From mboxrd@z Thu Jan  1 00:00:00 1970
Return-Path: <linux-kernel-owner+willy=40w.ods.org-S261555AbVFVQNP@vger.kernel.org>
Received: (majordomo@vger.kernel.org) by vger.kernel.org via listexpand
	id S261555AbVFVQNP (ORCPT <rfc822;willy@w.ods.org>);
	Wed, 22 Jun 2005 12:13:15 -0400
Received: (majordomo@vger.kernel.org) by vger.kernel.org id S261554AbVFVQNP
	(ORCPT <rfc822;linux-kernel-outgoing>);
	Wed, 22 Jun 2005 12:13:15 -0400
Received: from mx2.elte.hu ([157.181.151.9]:3548 "EHLO mx2.elte.hu")
	by vger.kernel.org with ESMTP id S261555AbVFVQIE (ORCPT
	<rfc822;linux-kernel@vger.kernel.org>);
	Wed, 22 Jun 2005 12:08:04 -0400
Date: Wed, 22 Jun 2005 18:04:58 +0200
From: Ingo Molnar <mingo@elte.hu>
To: Con Kolivas <kernel@kolivas.org>
Cc: Andrew Morton <akpm@osdl.org>, linux-kernel@vger.kernel.org,
       William Weston <weston@sysex.net>
Subject: Re: [patch] fix SMT scheduler latency bug
Message-ID: <20050622160458.GA28020@elte.hu>
References: <20050622102541.GA10043@elte.hu> <200506230040.58846.kernel@kolivas.org>
Mime-Version: 1.0
Content-Type: text/plain; charset=us-ascii
Content-Disposition: inline
In-Reply-To: <200506230040.58846.kernel@kolivas.org>
User-Agent: Mutt/1.4.2.1i
X-ELTE-SpamVersion: MailScanner 4.31.6-itk1 (ELTE 1.2) SpamAssassin 2.63 ClamAV 0.73
X-ELTE-VirusStatus: clean
X-ELTE-SpamCheck: no
X-ELTE-SpamCheck-Details: score=-4.9, required 5.9,
	BAYES_00 -4.90
X-ELTE-SpamLevel: 
X-ELTE-SpamScore: -4
Sender: linux-kernel-owner@vger.kernel.org
X-Mailing-List: linux-kernel@vger.kernel.org


* Con Kolivas <kernel@kolivas.org> wrote:

> > [...]
> >                         if (((smt_curr->time_slice * (100 -
> > sd->per_cpu_gain) / 100) > task_timeslice(p)))
> >                                         ret = 1;
> >
> > note that in contrast to the comment above, we dont actually do the
> > check based on static priority, we do the check based on timeslices.
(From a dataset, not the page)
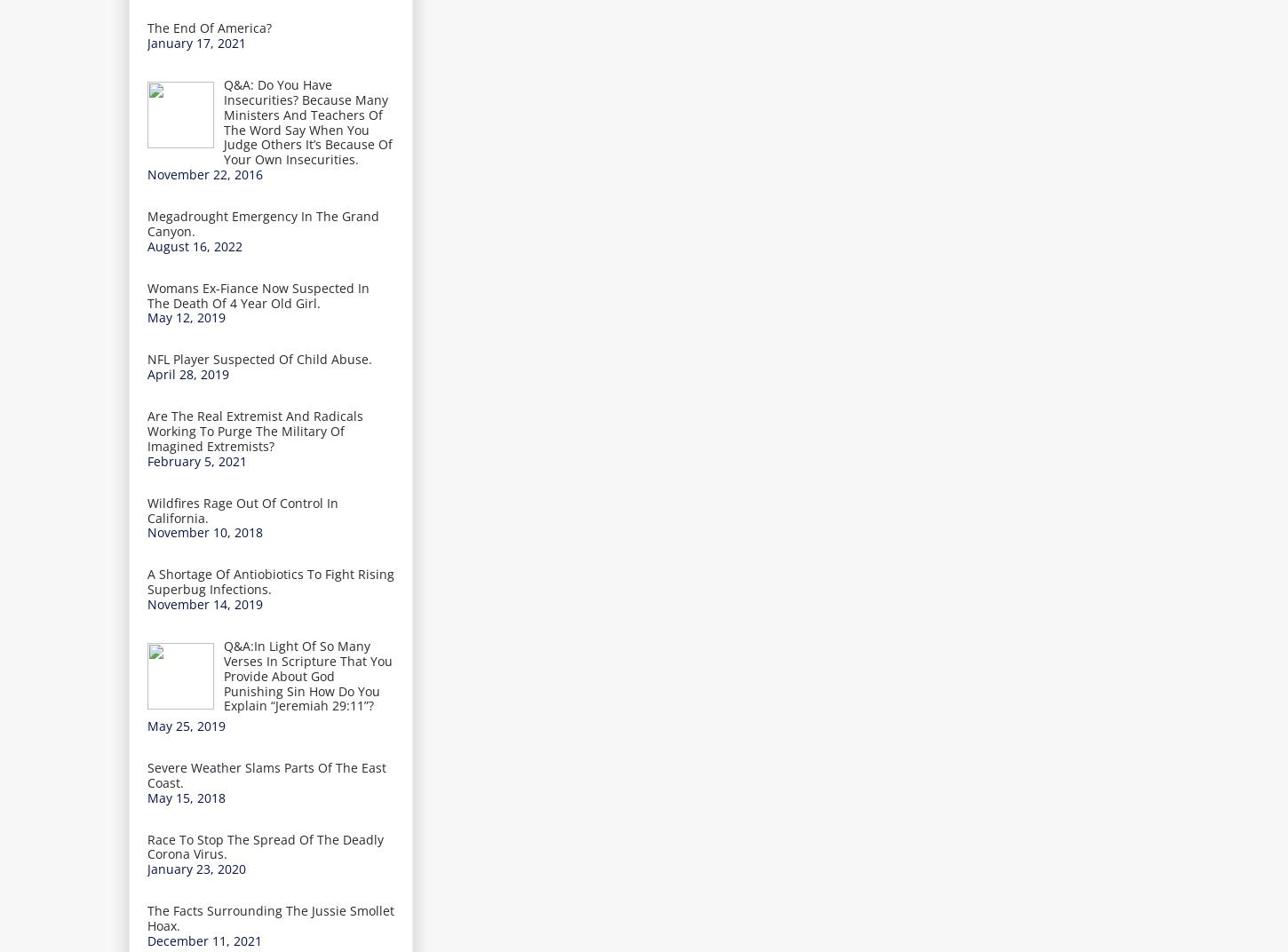 The width and height of the screenshot is (1288, 952). I want to click on 'A Shortage Of Antiobiotics To Fight Rising Superbug Infections.', so click(270, 581).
But
> > timeslices go up and down, and even highprio tasks can randomly have
> > very low timeslices (just before their next refill) and can thus be
> > judged as 'lowprio' by the above piece of code. 
> 
> I don't see it like that. task_timeslice(p) will always return the 
> same value based purely on static priority and smt_curr->time_slice 
> cannot ever be larger than task_timeslice(p) unless there is a 
> significant enough 'nice' difference. [...]

task_timeslice(p) is indeed constant over time, but smt_curr->time_slice 
is not. So this condition opens up the possibility of a lower prio 
thread accumulating a larger ->time_slice and thus reversing the 
priority equation.

> [...] It is not smt_curr that is rescheduled as a result of this test, 
> it is p that is not scheduled and we look at p's task_timeslice which 
> does not alter. The task that is delayed in either case is dependant 
> on its static priority which will determine its task_timeslice() vs 
> the current value of ->time_slice on the sibling which is emptied as 
> that task runs, and it is expected to fluctuate.

see below.

> > This condition is 
> > clearly buggy. The correct test is to check for static_prio _and_ to
> > check for the preemption priority. Even on different static priority
> > levels, a higher-prio interactive task should not be delayed due to a
> > higher-static-prio CPU hog.
> 
> > -			if (((smt_curr->time_slice * (100 - sd->per_cpu_gain) /
> > -				100) > task_timeslice(p)))
> > +			if (smt_curr->static_prio < p->static_prio &&
> > +				!TASK_PREEMPTS_CURR(p, smt_rq) &&
> > +				smt_slice(smt_curr, sd) > task_timeslice(p))
> 
> Checking for smt_curr->static_prio < p->static_prio appears redundant 
> to me because the condition can only be met if there is a significant 
> difference in the different timeslice case as I mentioned above.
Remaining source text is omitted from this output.